Whither Integrity and Independence in the NPA?
South Africans were shocked when the National Prosecuting Authority charged 270 Marikana mineworkers with the murder of their 34 colleagues. The charges were dropped shortly thereafter, which lends credence to growing concern that the senior leadership of the NPA has ceased to act independently.
Hamadziripi Tamukamoyo, Researcher, Crime and Justice Programme, ISS Pretoria
Amid nationwide
shock, South Africa’s National Prosecuting Authority (NPA) continued courting
controversy with the ill-timed and ill-informed decision to charge 270 Lonmin
mine workers with murder after 34 of their colleagues were killed at the hands
of the police. Initially, the miners faced charges of public violence, but
these were later changed to murder and attempted murder. The lawyers for the
miners showed that they thought these charges were political in nature by
writing an open letter to President Jacob Zuma, asking him to intervene. In
their letter they also stated, ‘It is our instruction to inform you that it
would be the understatement of the century to call this turn of events bizarre
in the extreme … It is inconceivable [that] the South African state, of which
you are the head ... can genuinely and honestly believe or even suspect that
our clients murdered their own colleagues and in some cases, their own
relatives.’ This letter reflected the sentiments of many, including senior
officials of the African National Congress (ANC). A few days after an
unprecedented outcry against the NPA, and in a move that raises more questions
than it answers, controversial acting National Director of Public Prosecutions
(NDPP) Advocate Nomgcobo Jiba announced that the charges against the miners
would ‘provisionally’ be withdrawn. The initial decision to charge the miners amid
deep tension in the Marikana community in the North West and the volte face in dropping the charges lends
further credence to growing perceptions of political meddling in the affairs of
the NPA. There have been various incidents that have suggested a lack of
integrity and independence within the NPA, most notably the withdrawal of
serious criminal charges against those connected to or openly supporting Zuma. It
would seem that the root cause of the NPA’s problems is the appointment by the
president of unsuitable people, who appear to be willing to sacrifice principle
for politics, to senior positions.
In late 2011
the Supreme Court of Appeal (SCA) ruled that Zuma’s 2009 appointment of Advocate
Menzi Simelane as NDPP was ‘inconsistent
with the Constitution and invalid’. In the ruling SCA Judge Mohammed Navsa
noted that, ‘The minister and the president both
made material errors of fact and law in the process leading up to the
appointment of Mr Simelane.’ He further stated that, ‘It is clear that the
president did not undertake a proper inquiry ... On the available evidence, the
president could not have reached a conclusion favourable to Mr Simelane, as
there were too many questions concerning his integrity and experience.’ It is embarrassing
for the President to be publicly questioned about his selection of an
individual of questionable integrity to head a critically important institution
such as the NPA. Individuals of questionable integrity are unlikely to engender
public trust and will be seen to be serving the interests of powerful if, for
instance, they withdraw criminal cases against high-level government officials
and politicians.
Indeed, there
were accusations of political meddling when former NDPP Bulelani Ngcuka made
the controversial statement in 2003 that even though there was a prima facie case of corruption for Zuma
to answer to, the NPA was not going to prosecute as it felt the case was not
winnable. This despite the fact that Shabir Shaik was convicted and sentenced
to 15 years for corruption involving Zuma. Again in April 2009, when then acting director of the NPA Mokotedi Mpshe dropped
criminal charges of corruption, fraud, money laundering and racketeering
against Zuma, many people suspected that the reasons were primarily political
in nature. The NPA’s credibility took a huge knock both when Mokotedi said the
reason for his decision was not based on the merits of the case, meaning the
evidence against Zuma, but because of untested and illegally obtained crime
intelligence tapes, and when it emerged that he had plagiarised an overturned
Hong Kong court judgement to explain his argument.

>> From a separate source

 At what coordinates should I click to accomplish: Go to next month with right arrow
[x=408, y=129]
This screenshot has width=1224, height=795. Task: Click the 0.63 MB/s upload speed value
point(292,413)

Another case that raises concern is that of former South African Police
Service (SAPS) crime intelligence boss General Richard Mdluli. Following a
painstaking investigation by the Hawks that required seven people to be placed in
the witness protection programme, the NPA decided to charge Mdluli with a
number of very serious crimes, including murder, attempted murder, assault,
defeating the ends of justice and corruption. The Mail and Guardian (3–9 February 2012) reported that following closed-door
representations from Mdluli’s lawyers, the NPA had a change of heart and
withdrew all charges. Mdluli claimed that the charges against him were
politically motivated and amounted to the abuse of the criminal justice system
by unnamed powerful and politically connected individuals. Interestingly, in
his bail hearing, Mdluli admitted to using police resources to spy on senior
ruling party politicians who he stated were seeking to remove Zuma as president
of the ANC. He claimed to have approached Zuma in October 2011 with a report on
this group and hence, he argued, the conspiracy to remove him from his post. However,
the NPA did not think that the best place to test this unlikely defence would be
in court. This decision became even more puzzling when a later investigation
ordered by the Minister of Police revealed that there was no evidence of a conspiracy
against Mdluli. Interestingly, Mdluli had supported Jiba after she was
suspended from the NPA for allegedly abusing her power to derail the
prosecution of former SAPS National Commissioner Jackie Selebi. Earlier this
year the president expunged the criminal record of Jiba’s husband, Booker
Nhantsi, who had been found guilty of embezzlement. Recently, following a
closed-door deal, the NPA dropped serious corruption charges against two senior
KwaZulu-Natal politicians who are known supporters of a second Zuma presidency
Another instance
where political considerations seemed to trump the rule of law was the disbanding of the Directorate of
Special Operations (DSO) or Scorpions, a
highly effective corruption-busting unit located in the NPA. The
Scorpions were replaced by the Hawks and relocated within the SAPS, a move
later found to be unconstitutional.
Increasingly, questions are being asked whether the NPA is adhering to
its mission, which states that, ‘Guided by the
Constitution, we in the National Prosecuting Authority ensure justice for the
victims of crime by prosecuting without fear, favour and prejudice and by
working with our partners and the public to solve and prevent crime.’ For the
criminal justice system to be seen as transparent and fair, it is critical that
the public trust the NPA to treat all people fairly. Internationally, confidence
in the criminal justice system is critical to the country’s desirability as an
investment destination.
The recommendations by the
National Planning Commission that an independent body undertakes the task of appointing
the National Police Commissioner are highly appropriate for the position of the
NDPP. It is critical now more than ever that an independent review is
undertaken of the senior appointments to the NPA in recent years and the
decisions they have taken in controversial cases. A system then needs to be put
in place that ensures all future appointments are made solely on merit,
competence, experience and demonstration of integrity and independence.